» PROBLEM:
Each record must be output exactly and in full.

*** PROVIDED ENTRIES ***

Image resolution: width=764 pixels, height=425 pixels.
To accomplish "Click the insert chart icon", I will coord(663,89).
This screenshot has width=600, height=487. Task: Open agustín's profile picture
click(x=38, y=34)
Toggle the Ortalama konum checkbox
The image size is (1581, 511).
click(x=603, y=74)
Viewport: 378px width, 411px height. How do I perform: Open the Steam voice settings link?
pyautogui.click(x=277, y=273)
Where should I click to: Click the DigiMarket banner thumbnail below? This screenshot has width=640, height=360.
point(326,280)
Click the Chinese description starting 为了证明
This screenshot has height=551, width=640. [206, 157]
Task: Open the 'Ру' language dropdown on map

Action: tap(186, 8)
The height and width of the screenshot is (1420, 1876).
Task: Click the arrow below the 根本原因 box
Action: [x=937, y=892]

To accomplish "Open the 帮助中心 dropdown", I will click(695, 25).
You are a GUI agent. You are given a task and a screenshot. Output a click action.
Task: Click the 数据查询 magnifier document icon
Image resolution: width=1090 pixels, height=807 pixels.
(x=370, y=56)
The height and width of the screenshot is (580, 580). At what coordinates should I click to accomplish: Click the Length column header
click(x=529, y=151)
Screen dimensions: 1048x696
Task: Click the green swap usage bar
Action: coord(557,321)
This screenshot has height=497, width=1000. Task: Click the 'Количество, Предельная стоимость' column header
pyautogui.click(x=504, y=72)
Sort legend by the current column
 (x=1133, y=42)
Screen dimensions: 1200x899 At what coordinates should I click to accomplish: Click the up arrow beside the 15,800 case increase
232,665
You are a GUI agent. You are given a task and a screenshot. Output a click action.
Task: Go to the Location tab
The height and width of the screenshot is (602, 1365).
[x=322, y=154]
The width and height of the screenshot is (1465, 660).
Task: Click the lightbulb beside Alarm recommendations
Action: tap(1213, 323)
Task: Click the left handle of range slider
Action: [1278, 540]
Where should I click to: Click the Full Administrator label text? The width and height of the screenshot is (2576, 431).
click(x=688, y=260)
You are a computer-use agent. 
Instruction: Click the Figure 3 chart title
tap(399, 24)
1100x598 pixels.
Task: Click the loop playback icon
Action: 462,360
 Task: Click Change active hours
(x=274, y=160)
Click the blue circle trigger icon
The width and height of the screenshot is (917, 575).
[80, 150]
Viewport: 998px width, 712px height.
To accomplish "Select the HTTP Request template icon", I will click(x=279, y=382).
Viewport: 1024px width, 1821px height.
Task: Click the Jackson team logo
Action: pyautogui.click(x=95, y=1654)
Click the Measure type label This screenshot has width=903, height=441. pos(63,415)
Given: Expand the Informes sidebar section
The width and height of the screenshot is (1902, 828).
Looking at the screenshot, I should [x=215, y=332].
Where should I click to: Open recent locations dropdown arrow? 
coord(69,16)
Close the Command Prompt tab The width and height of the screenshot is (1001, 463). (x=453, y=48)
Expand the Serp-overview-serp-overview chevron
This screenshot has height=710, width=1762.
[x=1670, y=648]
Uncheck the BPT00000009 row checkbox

***

» SOLUTION FOR THIS EXERCISE:
Image resolution: width=764 pixels, height=425 pixels.
To accomplish "Click the insert chart icon", I will coord(663,89).
This screenshot has width=600, height=487. Task: Open agustín's profile picture
click(x=38, y=34)
Toggle the Ortalama konum checkbox
The image size is (1581, 511).
click(x=603, y=74)
Viewport: 378px width, 411px height. How do I perform: Open the Steam voice settings link?
pyautogui.click(x=277, y=273)
Where should I click to: Click the DigiMarket banner thumbnail below? This screenshot has width=640, height=360.
point(326,280)
Click the Chinese description starting 为了证明
This screenshot has height=551, width=640. [206, 157]
Task: Open the 'Ру' language dropdown on map

Action: tap(186, 8)
The height and width of the screenshot is (1420, 1876).
Task: Click the arrow below the 根本原因 box
Action: [x=937, y=892]

To accomplish "Open the 帮助中心 dropdown", I will click(695, 25).
You are a GUI agent. You are given a task and a screenshot. Output a click action.
Task: Click the 数据查询 magnifier document icon
Image resolution: width=1090 pixels, height=807 pixels.
(x=370, y=56)
The height and width of the screenshot is (580, 580). At what coordinates should I click to accomplish: Click the Length column header
click(x=529, y=151)
Screen dimensions: 1048x696
Task: Click the green swap usage bar
Action: coord(557,321)
This screenshot has height=497, width=1000. Task: Click the 'Количество, Предельная стоимость' column header
pyautogui.click(x=504, y=72)
Sort legend by the current column
 (x=1133, y=42)
Screen dimensions: 1200x899 At what coordinates should I click to accomplish: Click the up arrow beside the 15,800 case increase
232,665
You are a GUI agent. You are given a task and a screenshot. Output a click action.
Task: Go to the Location tab
The height and width of the screenshot is (602, 1365).
[x=322, y=154]
The width and height of the screenshot is (1465, 660).
Task: Click the lightbulb beside Alarm recommendations
Action: tap(1213, 323)
Task: Click the left handle of range slider
Action: [1278, 540]
Where should I click to: Click the Full Administrator label text? The width and height of the screenshot is (2576, 431).
click(x=688, y=260)
You are a computer-use agent. 
Instruction: Click the Figure 3 chart title
tap(399, 24)
1100x598 pixels.
Task: Click the loop playback icon
Action: 462,360
 Task: Click Change active hours
(x=274, y=160)
Click the blue circle trigger icon
The width and height of the screenshot is (917, 575).
[80, 150]
Viewport: 998px width, 712px height.
To accomplish "Select the HTTP Request template icon", I will click(x=279, y=382).
Viewport: 1024px width, 1821px height.
Task: Click the Jackson team logo
Action: pyautogui.click(x=95, y=1654)
Click the Measure type label This screenshot has width=903, height=441. pos(63,415)
Given: Expand the Informes sidebar section
The width and height of the screenshot is (1902, 828).
Looking at the screenshot, I should [x=215, y=332].
Where should I click to: Open recent locations dropdown arrow? 
coord(69,16)
Close the Command Prompt tab The width and height of the screenshot is (1001, 463). (x=453, y=48)
Expand the Serp-overview-serp-overview chevron
This screenshot has height=710, width=1762.
[x=1670, y=648]
Uncheck the BPT00000009 row checkbox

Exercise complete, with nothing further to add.